後継者不在率は60%前後で推移 TDB・TSR動向調査
⽬次
- 1. 同族承継のリアル
- 2. 60代で後継者不在が逆転
- 3. 事業承継支援で不在率改善に期待
- 3-1. 著者
中小企業の後継者不在が社会問題となっています。大手信用調査会社の帝国データバンク(全国企業「後継者不在率」動向調査)と東京商工リサーチ(2021年「後継者不在率」調査)のデータによると、企業の経営者不在率が6割程度で推移していることが分かりました。それぞれ企業数など調査方法が異なることから単純比較はできませんが、帝国データバンクの調査では61・5%、東京商工リサーチの調査では58・6%の割合で後継者不在となっており、依然として高い数字となりました。事業承継の準備期間は一定程度掛かるとされており、後継者不在で経営者が高齢の場合は廃業リスクも高まります。新型コロナウイルスによる業績悪化などが追い打ちとなって事業継続を断念する企業も予想され、倒産や廃業を救うために事業承継支援が注目されています。
同族承継のリアル
2社の調査結果を比較すると、興味深い違いがあります。事業承継の選択肢となる経営者の親族に引き継ぐ「同族承継」において数字に大きな開きがありました。東京商工リサーチの調査で「後継者有り」と回答した企業の66・7%(4万8,148社)が同族承継を予定していた一方で、帝国データバンクの調査で実際に事業承継した企業に尋ねると、「同族承継」が38・3%と全体の4割に届きませんでした。従業員の「内部昇格」と「M&Aほか」、「外部招聘」を合わせると半数以上を占め、経営者の意向と事業承継の現実との乖離が見てとれます。帝国データバンクは「ファミリー企業でも非同族への事業承継=脱ファミリー化を考える割合が高まっている」と分析します。
60代で後継者不在が逆転
東京商工リサーチの調査では、年齢別の後継者不在率は60代が39・2%(前年比1・1%減)、70代が28・2%(同0・9%減)、80歳以上が22・6%(同)となりました。創業や事業承継から日が浅く、後継者を選定する必要がない働き盛り世代の後継者不在率は高く、50代までは後継者「不在」が「有り」を上回りますが、60代になると逆転します。

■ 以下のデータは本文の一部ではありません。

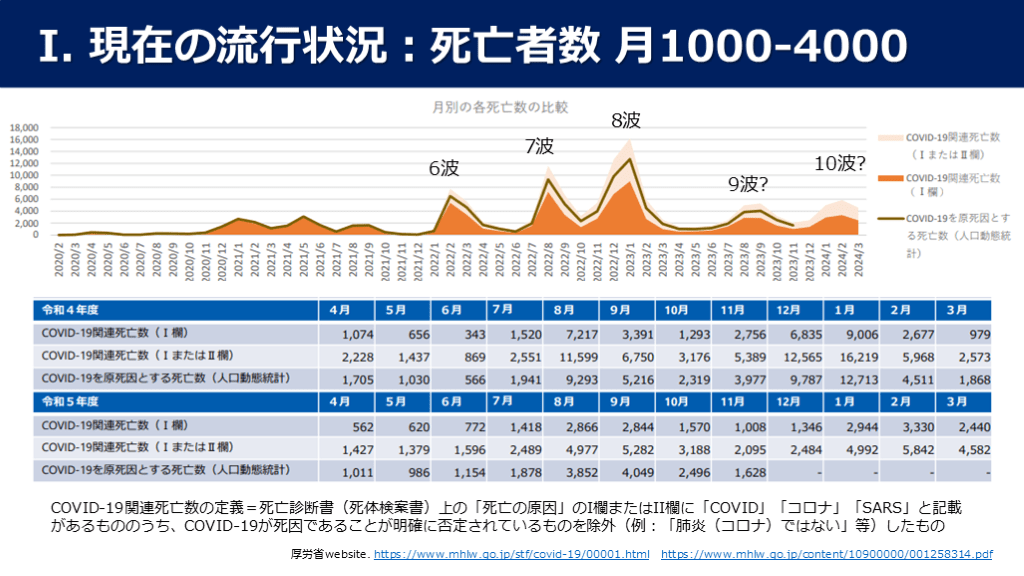Select the 8波 peak label on chart
Image resolution: width=1024 pixels, height=576 pixels.
click(626, 121)
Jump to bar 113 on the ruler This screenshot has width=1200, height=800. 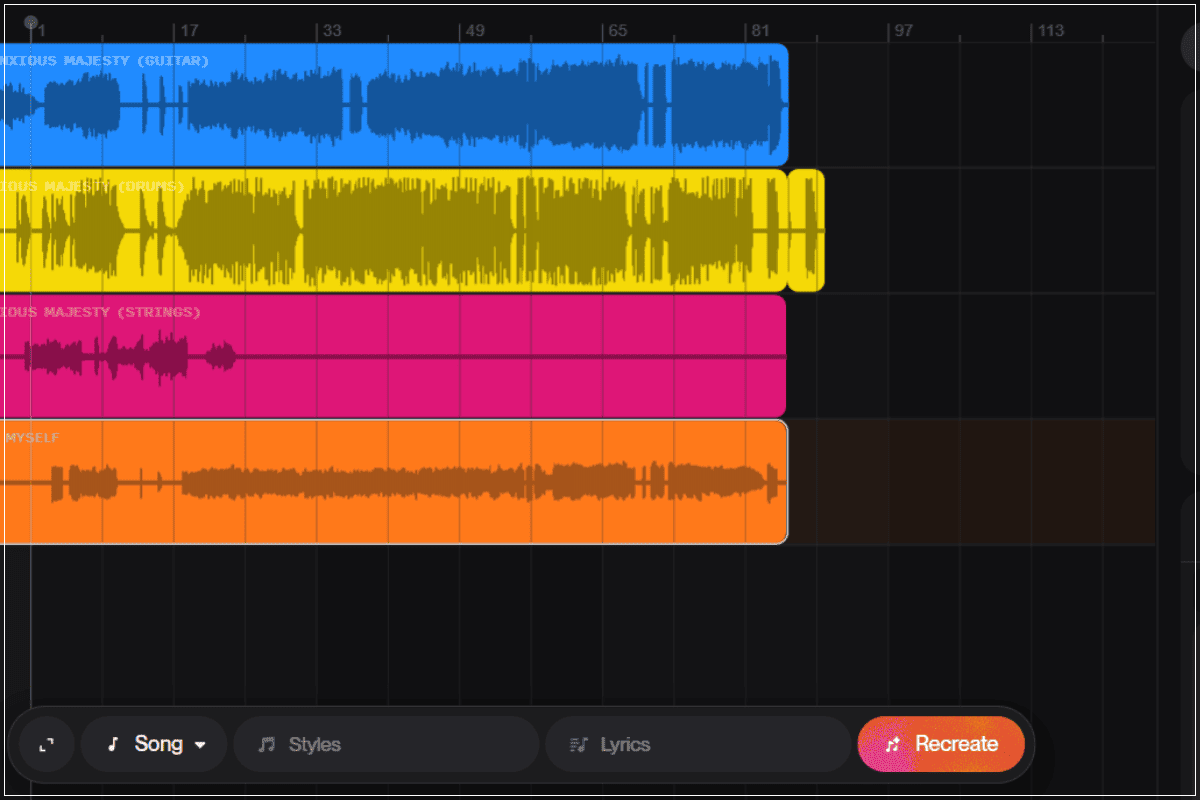click(x=1049, y=31)

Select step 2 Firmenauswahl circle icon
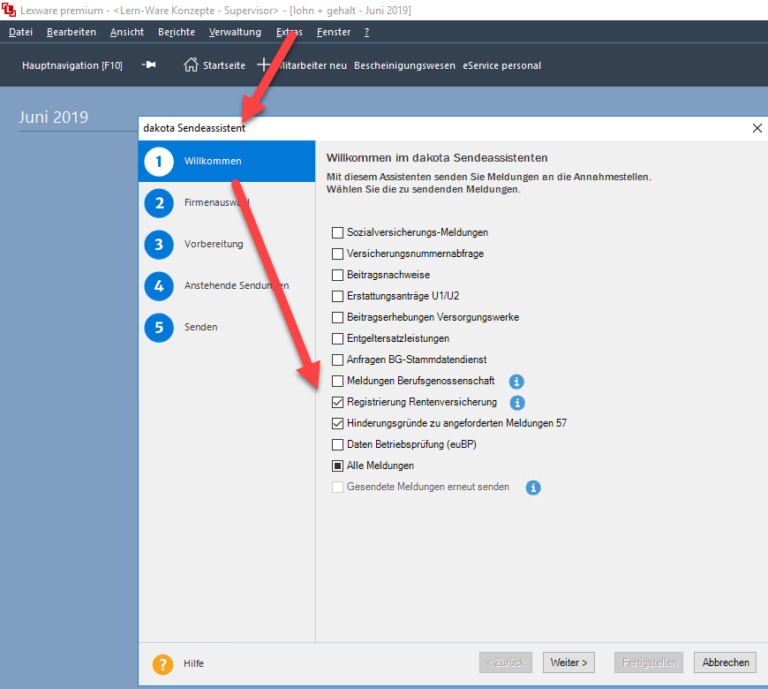point(158,203)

この傾向は帝国データバンクの調査結果でも同じように表れています。
事業承継支援で不在率改善に期待
高い後継者不在率と年間5万社以上の廃業数を背景に、中小企業庁は2021年4月に「中小M&A推進計画」を策定して、事業承継の有効な手段としてM&Aを官民で推進していく方向性を打ち出しました。中小企業のM&Aに関して補助金などが拡充され、M&A件数も2012年から増加傾向となっています。帝国データバンクは「経営者の後継者問題に対する意識改革は確実に成果を上げているなかで、後継者不在率も改善傾向に向かう可能性が高い」と今後の見通しを示し、高まる事業承継ニーズへのさらなる支援策の拡充が必要とまとめています。